### SELECTED EXTRACT
I'll be having a 6kW wood stove installed soon.  It's an old house, so we get the first 5kW for free and only need to provide air for the remaining 1kW.  From what I've read, this needs to be 23mm x 23mm for square, or 26mm diameter if round.  We don't want any large grill faces or anything like that.  Would prefer it to be visually as unnoticeable as possible.  Can't do anything with the window, as that's being replaced in the future.  

 

So...

 

- Would it be best to do one hole to spec, or several little holes? 

- Can anyone work out what size the little holes would need to be if doing a few?  Or is that as simple as dividing 26 by the number of holes?

- My installer said it would be enough to just have the holes lined...  Any ideas what's best to use?

- How to make the holes rodent mouse proof?

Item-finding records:
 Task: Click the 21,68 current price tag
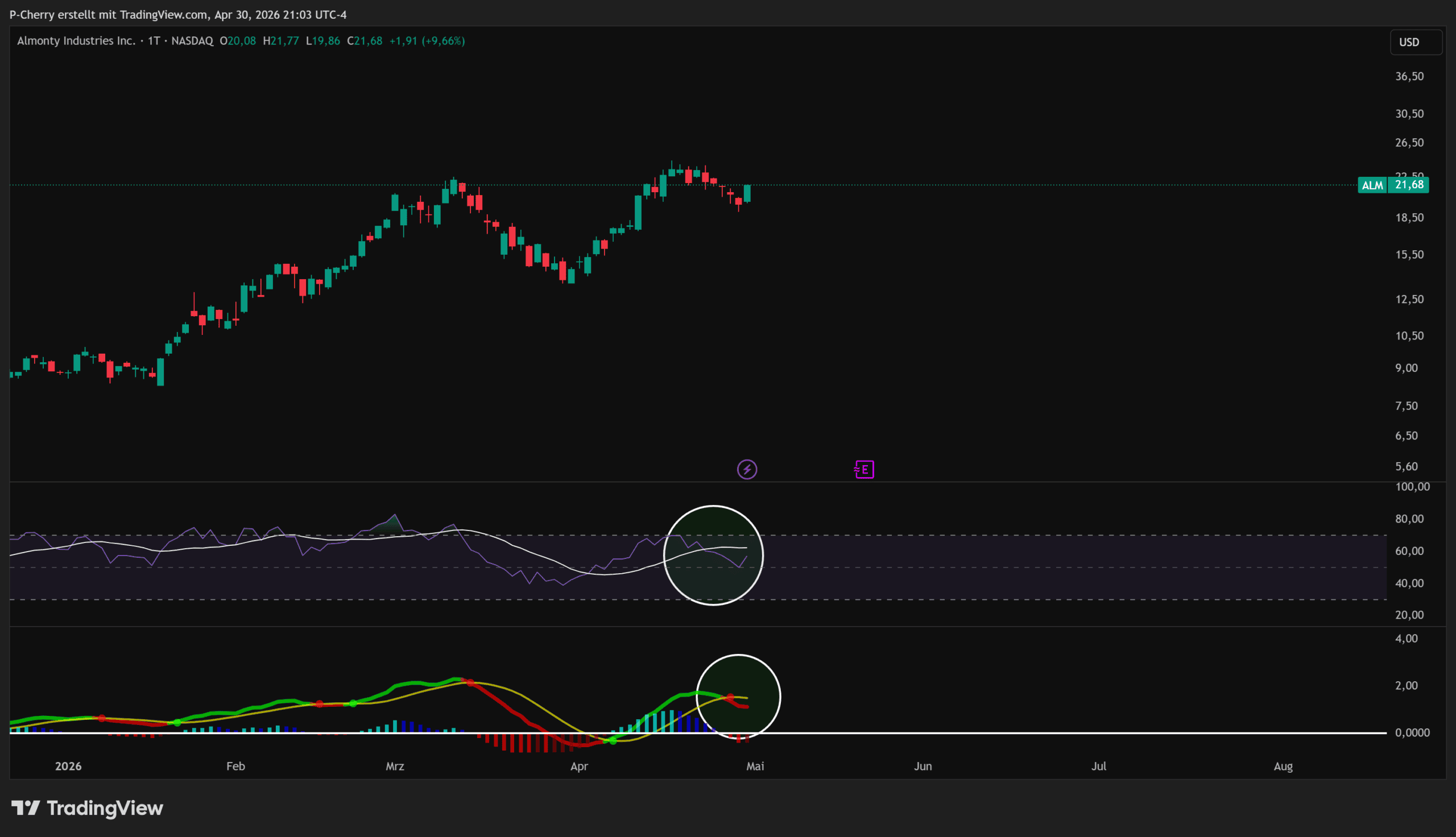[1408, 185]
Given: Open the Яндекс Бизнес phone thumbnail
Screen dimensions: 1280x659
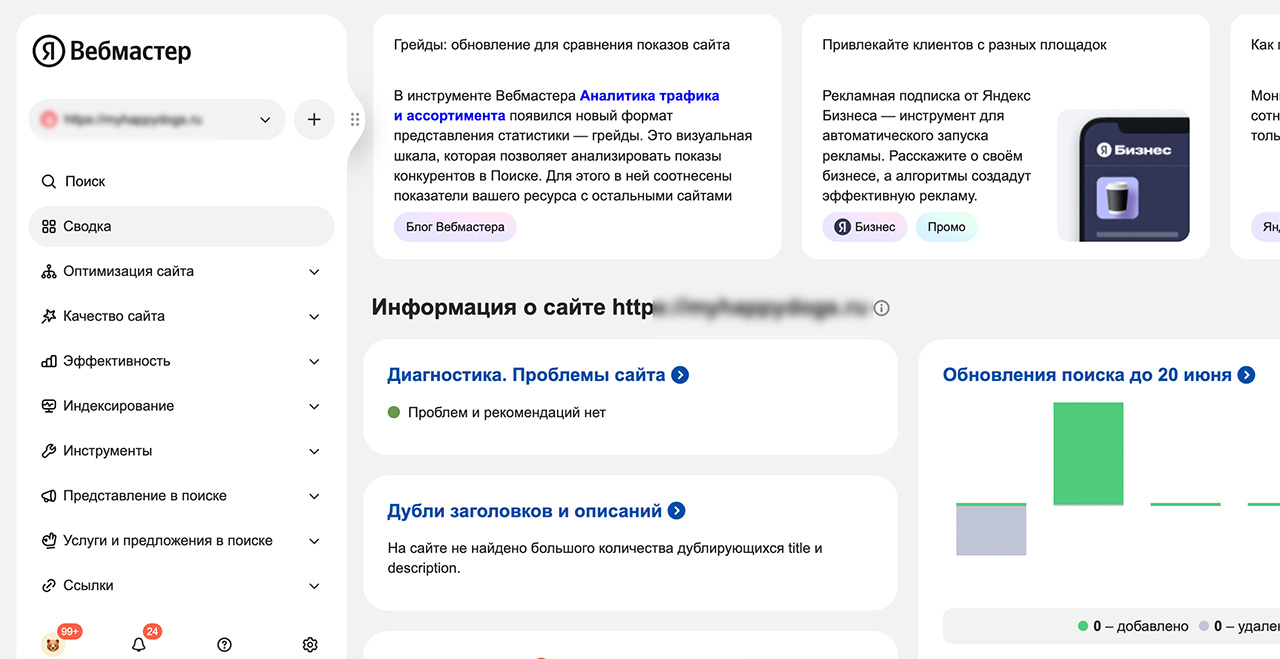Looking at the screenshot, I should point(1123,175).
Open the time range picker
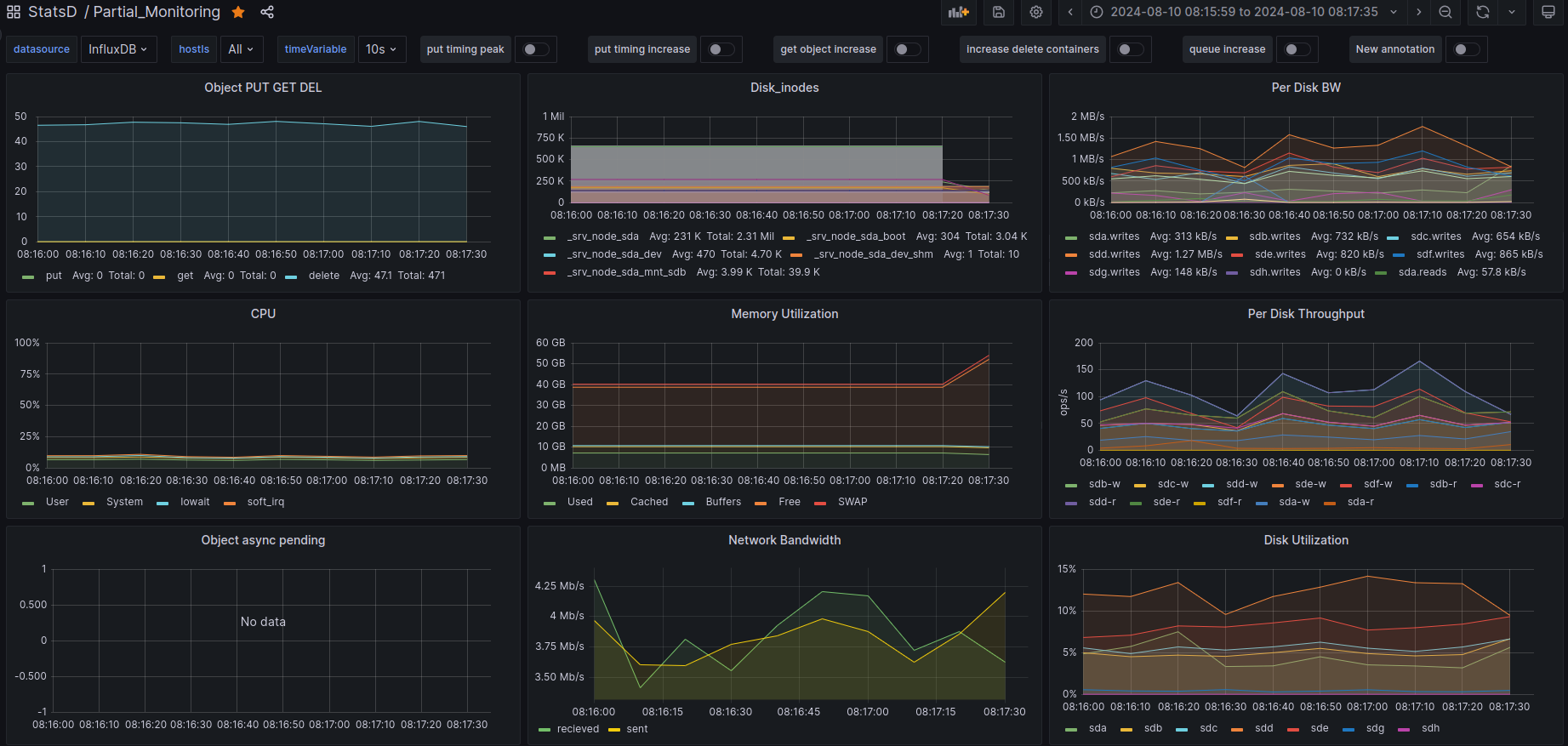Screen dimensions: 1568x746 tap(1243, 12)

### INSTRUCTIONS
1. Return the passage of the wood stove ventilation post starting with "- Would it be" and going on through "best to use?", copied word for word.
2. Please supply the next part of the wood stove ventilation post, picking up after its final line.

### SET OF ANSWERS
1.
- Would it be best to do one hole to spec, or several little holes? 

- Can anyone work out what size the little holes would need to be if doing a few?  Or is that as simple as dividing 26 by the number of holes?

- My installer said it would be enough to just have the holes lined...  Any ideas what's best to use?

2.
Also, I've read several times how random the nominal rating of stoves is...  How 5kW stoves can be largely different in physical size, have different sized fire boxes and therefore different fuel loading capacities, have different ranges (the Arada Ecoburn is rated 1.5 - 9Kw, whereas the Clearview Pioneer is rated 1kW - 5kW)), and yet all be rated as nominal 5kW.  And on top of that, how the testing of stoves is very artificial and easily manipulated to reach a desired rating.  With all that in mind - and forgetting HETAS, regs, etc for a moment - how much real life need is there for an air vent with a 6kW stove installed?  For the record, the stove is a Woodwarm Fireview 6kW (5.8kW nominal to be precise).

 

Many thanks

 

(PS - We'd love to have a direct air feed but for several reasons it's just not possible.)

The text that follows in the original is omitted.